12% abv: This bubbly shows fair class with its enticingly toasty yeasty nose and honeyed oat biscuit notes, fragrant and fruity too; quite rich baked biscuit and brioche flavours vs fine steely mouth-feel, fresh 'cut' and very dry appley finish (the dosage is only 4.2 g/l residual sugar, about one half to one third of the usual amount for 'Brut' styles); tight crisp and long with delicious complex lingering yeasty tones.
Costs about €60 a bottle in France. The UK agent is Berkmann Wine Cellars in London (where I downloaded the bottle shot from), who told me this Champers is mostly sold in restaurants, such as Les Mirabelles near Salisbury, Burythorpe House Hotel in North Yorks, Lake Road Kitchen in Cumbria, Andaz in London, Midsummer House and Alimentum in Cambridge and The Fat Duck in Berkshire. Approx retail price is £50 e.g. Hedonism wine shop in London. Dublin: €84.95 at The Corkscrew.

21 May 2015

International Chardonnay Day: Rully

Despite one website (in Australia I think) saying it's this Saturday, most seem to agree that International Chardonnay Day is indeed today. Here's my tasty Chardonnay tip for the day then, from towards the southern end of Burgundy, in celebration of the many-faced Chardy grape. Once ultra-hip, now relegated to the shelves below piles of Sauvignon Blanc and Pinot Grigio, if the average UK supermarket is anything to go by. But still more interesting and versatile than either of those two arguably...

2013 Domaine Marguerite Dupasquier Rully AOC blanc (100% Chardonnay, 13% abv) - quite classy wine actually showing a skilful mix of background toasty oak vs tasty buttery oaty characters with yeast-lees and nutty undertones (probably a bit of barrel-stirring on the winemaking front, as is the custom in much of Burgundy) vs a tighter crisper finish balancing the whole out nicely. Try with trout, smoked salmon, cured ham, certain cheeses even. £10.50 at Adsa, although I got half-a-dozen bottles on sale for a few quid less making it a fair bargain.

7 May 2015

Languedoc rosé

Here's another "opinion" blog post on the Languedoc written for Harpers' Wine & Spirit (goes there, published 5th May), this time focusing on rosé. After the words, you'll find over 30 worth-sipping dry rosés I tasted recently on a concentrated trip to the region...
"You wouldn't be surprised to hear that most (over three-quarters) of what the Languedoc produces and sells is red wine – nothing earth-shattering in that statement – but an obvious plus-side to having lots of Mediterranean red varieties planted, is the potential to make increasing amounts of rosé to match a growing thirst for the pink style. Couple this with the right technology and winemaking for producing good (dry) rosé and a different way of thinking at the outset - i.e. preselecting certain vines, plots, picking dates for this style rather than it being a second-choice by-product - and things are looking up. A massive quantity of decent, often varietal, rosé is already being syphoned off into IGP 'category' wines (used to be Vins de Pays - these weren't available for tasting for some reason); and I've already talked about what the catch-all Languedoc AOP has to offer on the red and white front – the same applies to rosé. There are also sometimes high-quality rosés coming from just about all the other Languedoc appellations – rosé now holds a 12% share – some of them better known than others.

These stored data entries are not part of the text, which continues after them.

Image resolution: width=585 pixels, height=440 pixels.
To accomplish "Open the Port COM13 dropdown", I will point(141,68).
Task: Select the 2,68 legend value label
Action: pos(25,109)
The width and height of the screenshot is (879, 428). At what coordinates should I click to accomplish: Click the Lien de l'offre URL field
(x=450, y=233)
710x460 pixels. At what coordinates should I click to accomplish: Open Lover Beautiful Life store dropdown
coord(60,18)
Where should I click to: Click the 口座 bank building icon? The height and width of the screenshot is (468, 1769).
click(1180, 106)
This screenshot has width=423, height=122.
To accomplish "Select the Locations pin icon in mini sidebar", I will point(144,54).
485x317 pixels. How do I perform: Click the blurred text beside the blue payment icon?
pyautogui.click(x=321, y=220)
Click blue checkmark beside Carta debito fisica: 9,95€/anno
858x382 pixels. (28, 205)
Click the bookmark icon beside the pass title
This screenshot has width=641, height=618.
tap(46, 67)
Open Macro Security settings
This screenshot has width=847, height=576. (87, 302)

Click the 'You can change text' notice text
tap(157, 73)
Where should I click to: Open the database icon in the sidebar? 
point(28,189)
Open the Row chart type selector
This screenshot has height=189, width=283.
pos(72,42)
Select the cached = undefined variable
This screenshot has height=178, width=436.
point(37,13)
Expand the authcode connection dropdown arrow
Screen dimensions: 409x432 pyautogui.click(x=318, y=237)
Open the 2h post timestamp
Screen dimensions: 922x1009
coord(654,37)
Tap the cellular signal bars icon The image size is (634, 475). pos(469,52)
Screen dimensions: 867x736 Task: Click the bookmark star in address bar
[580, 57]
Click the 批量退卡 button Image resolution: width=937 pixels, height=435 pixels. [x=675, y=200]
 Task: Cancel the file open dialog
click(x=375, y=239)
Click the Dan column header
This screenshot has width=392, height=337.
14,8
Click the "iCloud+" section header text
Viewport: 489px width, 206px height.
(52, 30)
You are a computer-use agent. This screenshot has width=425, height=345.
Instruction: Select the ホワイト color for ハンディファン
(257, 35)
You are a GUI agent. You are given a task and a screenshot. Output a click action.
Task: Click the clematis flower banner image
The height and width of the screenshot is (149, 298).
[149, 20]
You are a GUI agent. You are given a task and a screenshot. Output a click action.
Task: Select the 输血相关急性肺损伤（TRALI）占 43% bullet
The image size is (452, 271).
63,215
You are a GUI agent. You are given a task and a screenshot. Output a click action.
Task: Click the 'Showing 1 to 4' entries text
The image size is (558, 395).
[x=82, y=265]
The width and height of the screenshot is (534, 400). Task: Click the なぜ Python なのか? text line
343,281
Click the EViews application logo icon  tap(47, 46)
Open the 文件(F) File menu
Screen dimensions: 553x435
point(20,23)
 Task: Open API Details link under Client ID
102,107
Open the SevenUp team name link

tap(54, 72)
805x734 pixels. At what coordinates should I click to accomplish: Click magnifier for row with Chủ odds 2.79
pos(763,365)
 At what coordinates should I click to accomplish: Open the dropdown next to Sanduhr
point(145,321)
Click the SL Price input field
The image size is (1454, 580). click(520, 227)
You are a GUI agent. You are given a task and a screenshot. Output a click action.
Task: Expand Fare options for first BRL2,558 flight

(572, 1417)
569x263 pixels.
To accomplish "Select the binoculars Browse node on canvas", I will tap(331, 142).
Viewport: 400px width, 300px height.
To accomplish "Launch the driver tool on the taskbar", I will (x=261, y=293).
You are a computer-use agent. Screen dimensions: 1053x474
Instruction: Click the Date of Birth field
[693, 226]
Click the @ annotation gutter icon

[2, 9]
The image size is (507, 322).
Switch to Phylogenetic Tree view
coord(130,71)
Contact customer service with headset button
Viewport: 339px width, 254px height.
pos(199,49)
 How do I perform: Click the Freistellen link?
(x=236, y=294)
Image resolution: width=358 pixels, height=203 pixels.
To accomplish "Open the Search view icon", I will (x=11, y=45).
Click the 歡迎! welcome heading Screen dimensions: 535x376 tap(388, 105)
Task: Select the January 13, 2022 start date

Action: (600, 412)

Château Borie Neuve Minervois rosé - see below
(apologies for the crap photo).
Corbières, that vast hilly region sitting on the Languedoc's western side snuggling up along the top of the Roussillon, sits in the former camp. And here, good rosé isn't anything new, there just seem to be more and more producers making very nice ones: full-bodied, fruity, dry and crisp and essentially based on Syrah, Grenache and Cinsault with the odd dollop of Mourvèdre or the 'other' Grenache varieties, white and grey. Corbières 2014 rosés from these wineries particularly caught my eye at last week's “Terroirs et Millésimes en Languedoc” showcase held in the region: Château Beauregard-Mirouze, Terre d'Expression, Château Saint-Estève, Château les Palais, Château Ortala and the star Clos Canos (one of the winemakers credited with making the first serious rosés in the region); all of them sitting comfortably in the £5.99 to £7.49 bracket.
Staying out west, lying to the north of Carcassonne, the Cabardès appellation still has something of an identity problem, and the best reds usually come from the same three or four names; but I was nicely surprised by the rosés on offer, all from the fresh and zingy 2014 vintage. Like the reds, these are all variations on a theme of Cabernet Sauvignon, Cabernet Franc, Grenache, Syrah, Malbec and Merlot with some Cinsault. These four rosés would hit similar £5-£7.50 price points, except a grander more ambitious part barrel-aged rosé by Vignobles Lorgeril / Château de Pennautier (£8.99): Château Ventenac, Vignerons du Triangle d'Or and Château Jouclary.
Moving east to Minervois, another sweeping red wine heartland with up-and-down quality, where there also appears to be an accelerating trend to making big dry rosés. Quite a few tasty ones to be found here from the just-released 2014 vintage, such as examples from Château du Donjon, Château La Grave (both £6.50-£7), Château Borie Neuve (dearer at £10 although very good and comes in a smart heavy-bottomed bottle: photo above) and Château Sainte Eulalie (£6.29), built on Cinsault, Grenache and Syrah.
Still moving eastwards, the neighbouring sprawling Saint-Chinian region and then more compact Faugères, to the north of Béziers, both home to some of the Languedoc's best red wines, have integrated rosé into their respective appellation make-ups. And many producers in both areas are taking it very seriously, having tried several delicious and altogether more structured examples last week. These tend to be on the slightly dearer side though (approx retail £6.99-£9.99), perhaps because of lower yields or not wanting to have too much of a price disparity between their reds (and now whites), but would suit independent merchants who could hand-sell them. Here are a few names that did it for me. St-Chinian (all 2014): Château Viranel, Château La Dournie, Château Bousquette, Domaine Moulinier, Laurent Miquel / Château Cazal Viel and Château Coujan (one of the few with majority Mourvèdre). Faugères: Domaine des Trinités, Domaine du Météore and Domaine l'Arbusselle among others..."
All rights Richard Mark James for Harpers.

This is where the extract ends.